Volgens de eigen verklaring van verzoeker is hij op 29-jarige leeftijd (16 jaar geleden) verslaafd geraakt aan heroïne en is hij op 16-jarige leeftijd in de weekenden begonnen met het gebruiken van speed, pillen en wiet.
Blijkens de zich in het dossier bevindende brief van 12 november 2024 van [naam GZ-psycholoog] , GZ-psycholoog werkzaam bij de Rooyse Wissel, is verzoeker chronisch verslaafd aan opioïden. Uit die brief wordt de navolgende passage aangehaald:
“(…) Sinds een goed half jaar wordt de methadon door ons voorgeschreven en geleverd door de apotheek. Het is de bedoeling dat we dit in de toekomst ook blijven monitoren. Hij krijgt deze methadon voorgeschreven zodat hij geen heroïne meer hoeft te gebruiken. Dit doet hij dan ook amper meer. (…)
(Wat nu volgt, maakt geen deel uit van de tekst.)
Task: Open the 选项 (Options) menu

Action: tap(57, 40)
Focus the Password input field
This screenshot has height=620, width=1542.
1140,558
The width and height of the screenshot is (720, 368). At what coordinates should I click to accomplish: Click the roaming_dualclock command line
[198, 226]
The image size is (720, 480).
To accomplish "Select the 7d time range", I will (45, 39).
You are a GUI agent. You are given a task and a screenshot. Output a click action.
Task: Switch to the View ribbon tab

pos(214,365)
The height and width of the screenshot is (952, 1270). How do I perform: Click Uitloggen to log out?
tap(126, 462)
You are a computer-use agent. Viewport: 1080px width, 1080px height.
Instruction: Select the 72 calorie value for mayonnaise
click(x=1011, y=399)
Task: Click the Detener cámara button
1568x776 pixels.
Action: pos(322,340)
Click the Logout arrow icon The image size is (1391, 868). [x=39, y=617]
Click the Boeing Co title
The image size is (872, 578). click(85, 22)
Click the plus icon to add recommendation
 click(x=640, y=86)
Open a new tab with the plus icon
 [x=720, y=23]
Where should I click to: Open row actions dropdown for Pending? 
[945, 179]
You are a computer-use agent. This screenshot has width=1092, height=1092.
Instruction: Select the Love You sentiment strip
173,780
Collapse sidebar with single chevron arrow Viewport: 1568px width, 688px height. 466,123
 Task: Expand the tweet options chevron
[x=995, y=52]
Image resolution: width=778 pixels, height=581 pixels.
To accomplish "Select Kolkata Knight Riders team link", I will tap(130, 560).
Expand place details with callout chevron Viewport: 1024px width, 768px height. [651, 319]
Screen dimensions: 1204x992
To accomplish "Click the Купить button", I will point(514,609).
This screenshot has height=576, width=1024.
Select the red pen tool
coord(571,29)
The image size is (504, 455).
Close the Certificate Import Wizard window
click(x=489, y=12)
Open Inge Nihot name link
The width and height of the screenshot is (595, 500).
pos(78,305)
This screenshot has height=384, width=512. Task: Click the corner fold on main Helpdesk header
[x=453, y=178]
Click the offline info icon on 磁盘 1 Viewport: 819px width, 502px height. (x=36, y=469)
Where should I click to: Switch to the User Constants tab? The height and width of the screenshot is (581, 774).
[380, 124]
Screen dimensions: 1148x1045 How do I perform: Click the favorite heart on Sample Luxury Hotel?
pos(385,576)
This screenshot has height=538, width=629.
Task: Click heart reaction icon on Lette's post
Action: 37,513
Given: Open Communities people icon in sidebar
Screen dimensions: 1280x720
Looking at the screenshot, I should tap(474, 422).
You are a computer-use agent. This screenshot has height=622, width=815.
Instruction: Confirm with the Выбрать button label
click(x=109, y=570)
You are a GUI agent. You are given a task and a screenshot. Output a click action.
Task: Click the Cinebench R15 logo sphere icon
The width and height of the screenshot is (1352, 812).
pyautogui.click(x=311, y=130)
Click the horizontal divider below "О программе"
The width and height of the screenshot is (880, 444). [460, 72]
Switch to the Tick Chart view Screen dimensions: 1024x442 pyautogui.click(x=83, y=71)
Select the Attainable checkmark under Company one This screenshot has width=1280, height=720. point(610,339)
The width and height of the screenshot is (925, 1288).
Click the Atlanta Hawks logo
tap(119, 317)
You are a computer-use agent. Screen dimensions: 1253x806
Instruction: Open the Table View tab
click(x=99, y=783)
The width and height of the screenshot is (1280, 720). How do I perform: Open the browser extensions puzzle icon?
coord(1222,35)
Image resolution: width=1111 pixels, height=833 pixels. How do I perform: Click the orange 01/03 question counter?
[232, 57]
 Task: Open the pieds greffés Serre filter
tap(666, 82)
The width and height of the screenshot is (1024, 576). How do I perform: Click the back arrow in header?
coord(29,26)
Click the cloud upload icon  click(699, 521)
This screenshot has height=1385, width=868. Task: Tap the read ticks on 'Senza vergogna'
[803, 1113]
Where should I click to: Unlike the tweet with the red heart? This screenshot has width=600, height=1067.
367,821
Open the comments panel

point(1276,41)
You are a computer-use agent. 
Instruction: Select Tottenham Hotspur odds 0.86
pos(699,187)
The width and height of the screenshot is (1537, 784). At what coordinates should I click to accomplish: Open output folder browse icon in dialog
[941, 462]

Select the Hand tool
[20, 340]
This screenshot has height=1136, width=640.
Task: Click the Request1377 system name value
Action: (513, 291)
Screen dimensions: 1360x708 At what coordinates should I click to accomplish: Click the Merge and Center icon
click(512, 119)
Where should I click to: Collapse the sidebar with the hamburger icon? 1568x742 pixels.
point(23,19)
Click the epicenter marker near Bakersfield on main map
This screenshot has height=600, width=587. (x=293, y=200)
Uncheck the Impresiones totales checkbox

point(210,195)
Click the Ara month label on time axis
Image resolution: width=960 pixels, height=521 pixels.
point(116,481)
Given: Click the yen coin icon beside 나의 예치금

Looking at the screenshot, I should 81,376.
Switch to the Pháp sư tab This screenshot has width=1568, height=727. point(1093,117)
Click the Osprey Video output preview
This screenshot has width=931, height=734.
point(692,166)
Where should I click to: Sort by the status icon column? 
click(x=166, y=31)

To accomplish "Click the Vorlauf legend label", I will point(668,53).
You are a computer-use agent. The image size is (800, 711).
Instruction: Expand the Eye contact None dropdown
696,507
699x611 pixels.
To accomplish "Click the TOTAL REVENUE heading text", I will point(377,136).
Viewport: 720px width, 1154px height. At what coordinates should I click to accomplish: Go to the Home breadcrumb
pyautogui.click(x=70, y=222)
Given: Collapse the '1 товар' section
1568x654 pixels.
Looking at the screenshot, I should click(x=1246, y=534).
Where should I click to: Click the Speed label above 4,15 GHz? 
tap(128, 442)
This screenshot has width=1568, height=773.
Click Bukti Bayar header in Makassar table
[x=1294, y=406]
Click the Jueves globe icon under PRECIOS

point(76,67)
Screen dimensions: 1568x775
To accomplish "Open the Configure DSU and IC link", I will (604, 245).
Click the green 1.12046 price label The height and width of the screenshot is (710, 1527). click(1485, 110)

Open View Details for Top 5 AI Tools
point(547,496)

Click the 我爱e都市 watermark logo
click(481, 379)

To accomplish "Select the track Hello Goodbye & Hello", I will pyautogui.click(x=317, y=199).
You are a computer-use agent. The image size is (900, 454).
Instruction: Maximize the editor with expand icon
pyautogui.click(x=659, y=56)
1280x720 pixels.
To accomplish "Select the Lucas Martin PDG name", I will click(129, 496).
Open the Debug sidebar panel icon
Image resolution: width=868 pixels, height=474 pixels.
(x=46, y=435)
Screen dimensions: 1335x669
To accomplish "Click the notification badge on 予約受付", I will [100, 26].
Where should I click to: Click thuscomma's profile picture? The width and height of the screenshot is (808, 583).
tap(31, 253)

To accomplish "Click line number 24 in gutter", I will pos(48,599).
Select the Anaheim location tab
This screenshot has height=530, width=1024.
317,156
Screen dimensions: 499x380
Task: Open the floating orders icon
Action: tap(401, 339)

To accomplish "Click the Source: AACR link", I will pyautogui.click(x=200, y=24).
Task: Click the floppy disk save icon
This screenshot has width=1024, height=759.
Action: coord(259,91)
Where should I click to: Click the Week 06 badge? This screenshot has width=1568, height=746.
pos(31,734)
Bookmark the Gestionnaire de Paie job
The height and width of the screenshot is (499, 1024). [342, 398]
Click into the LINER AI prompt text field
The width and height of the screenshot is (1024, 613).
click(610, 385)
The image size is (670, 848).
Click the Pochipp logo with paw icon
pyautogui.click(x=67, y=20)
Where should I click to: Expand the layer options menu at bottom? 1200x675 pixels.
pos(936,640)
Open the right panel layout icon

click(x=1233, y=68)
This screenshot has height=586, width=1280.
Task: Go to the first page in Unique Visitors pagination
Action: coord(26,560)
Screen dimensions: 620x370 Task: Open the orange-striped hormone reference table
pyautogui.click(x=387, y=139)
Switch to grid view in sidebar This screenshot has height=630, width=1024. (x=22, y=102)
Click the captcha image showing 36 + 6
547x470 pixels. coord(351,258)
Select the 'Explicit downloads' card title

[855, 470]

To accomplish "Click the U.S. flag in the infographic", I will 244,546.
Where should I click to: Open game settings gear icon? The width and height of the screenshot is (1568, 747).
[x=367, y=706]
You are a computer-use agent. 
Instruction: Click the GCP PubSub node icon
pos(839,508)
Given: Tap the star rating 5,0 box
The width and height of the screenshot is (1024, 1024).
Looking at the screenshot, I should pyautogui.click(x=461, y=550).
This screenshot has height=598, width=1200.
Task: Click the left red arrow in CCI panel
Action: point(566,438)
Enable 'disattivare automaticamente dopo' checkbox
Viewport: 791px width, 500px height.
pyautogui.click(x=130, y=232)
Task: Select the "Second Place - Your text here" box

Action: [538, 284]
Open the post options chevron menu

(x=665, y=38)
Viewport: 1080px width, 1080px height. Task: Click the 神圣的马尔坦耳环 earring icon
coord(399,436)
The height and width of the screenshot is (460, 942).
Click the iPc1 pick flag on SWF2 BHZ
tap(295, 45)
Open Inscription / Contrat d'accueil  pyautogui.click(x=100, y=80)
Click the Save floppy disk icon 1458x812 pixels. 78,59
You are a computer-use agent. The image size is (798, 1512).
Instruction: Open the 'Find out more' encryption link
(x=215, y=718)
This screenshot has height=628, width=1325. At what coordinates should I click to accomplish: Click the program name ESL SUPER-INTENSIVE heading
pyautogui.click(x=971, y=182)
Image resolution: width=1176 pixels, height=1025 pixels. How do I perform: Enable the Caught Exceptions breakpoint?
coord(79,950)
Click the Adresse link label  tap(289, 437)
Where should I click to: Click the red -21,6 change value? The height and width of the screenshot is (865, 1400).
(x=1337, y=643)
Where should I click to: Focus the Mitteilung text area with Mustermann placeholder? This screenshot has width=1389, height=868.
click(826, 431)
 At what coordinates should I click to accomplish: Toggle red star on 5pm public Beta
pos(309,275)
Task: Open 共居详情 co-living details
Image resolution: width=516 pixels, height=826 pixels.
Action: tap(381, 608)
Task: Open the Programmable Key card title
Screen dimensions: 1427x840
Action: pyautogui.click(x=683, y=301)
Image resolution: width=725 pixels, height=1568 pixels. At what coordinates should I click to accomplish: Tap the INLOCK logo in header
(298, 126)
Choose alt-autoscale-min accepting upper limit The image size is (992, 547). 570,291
Voorts blijkt uit het dossier dat verzoeker, zoals hij ter zitting ook heeft bevestigd, in mei 2024 (derhalve ongeveer een half jaar voorafgaand aan het verzoek) nog heroïne heeft gebruikt. Volgens informatie van Servicecentrum MER was dit om de spanning en interne onrust te dempen die door een conflict met bekende was ontstaan, hetgeen door verzoeker niet is weersproken.
Dat dit zoals verzoeker betoogt een ‘eenmalig incident’ is geweest, doet er - wat daar ook verder van zij -, niet aan af dat verzoeker daarmee niet aannemelijk heeft gemaakt dat hij zijn verslaving een jaar of langer onder controle heeft. Dat genoemde psycholoog [naam GZ-psycholoog] in zijn brief stelt dat verzoeker ‘sinds anderhalf jaar op allerlei fronten stabiel functioneert’ is onvoldoende concreet om anders te oordelen.
2.8.
Verzoeker heeft een beroep gedaan op de hardheidsclausule van artikel 288 lid 3 Fw. Op grond van deze bepaling kan de schuldenaar ondanks het ontbreken van goede trouw (lid 1, onderdeel b) of strafrechtelijk gerelateerde schulden (lid 2, onderdeel c) toch tot de schuldsaneringsregeling worden toegelaten. De hardheidclausule ziet dus niet op de weigeringsgrond van artikel 288 lid 1, onderdeel c Fw en kan er in dit geval dus niet toe leiden dat verzoeker alsnog wordt toegelaten tot de schuldsaneringsregeling.
2.9.
Op grond van voorgaande overwegingen dient het verzoek te worden afgewezen.

3.De beslissing

De rechtbank wijst het verzoek af.
Dit vonnis is gewezen door mr. J. Schreurs-van de Langemheen, rechter, en uitgesproken ter openbare terechtzitting van 8 april 2025 in tegenwoordigheid van mr. R.H. Kessels, griffier.
Tegen deze uitspraak kan degene aan wie de Faillissementswet dat recht toekent, uitsluitend via een advocaat binnen acht dagen na de dag van deze uitspraak hoger beroep instellen bij een verzoekschrift, in te dienen ter griffie van het gerechtshof dat van deze zaak kennis moet nemen.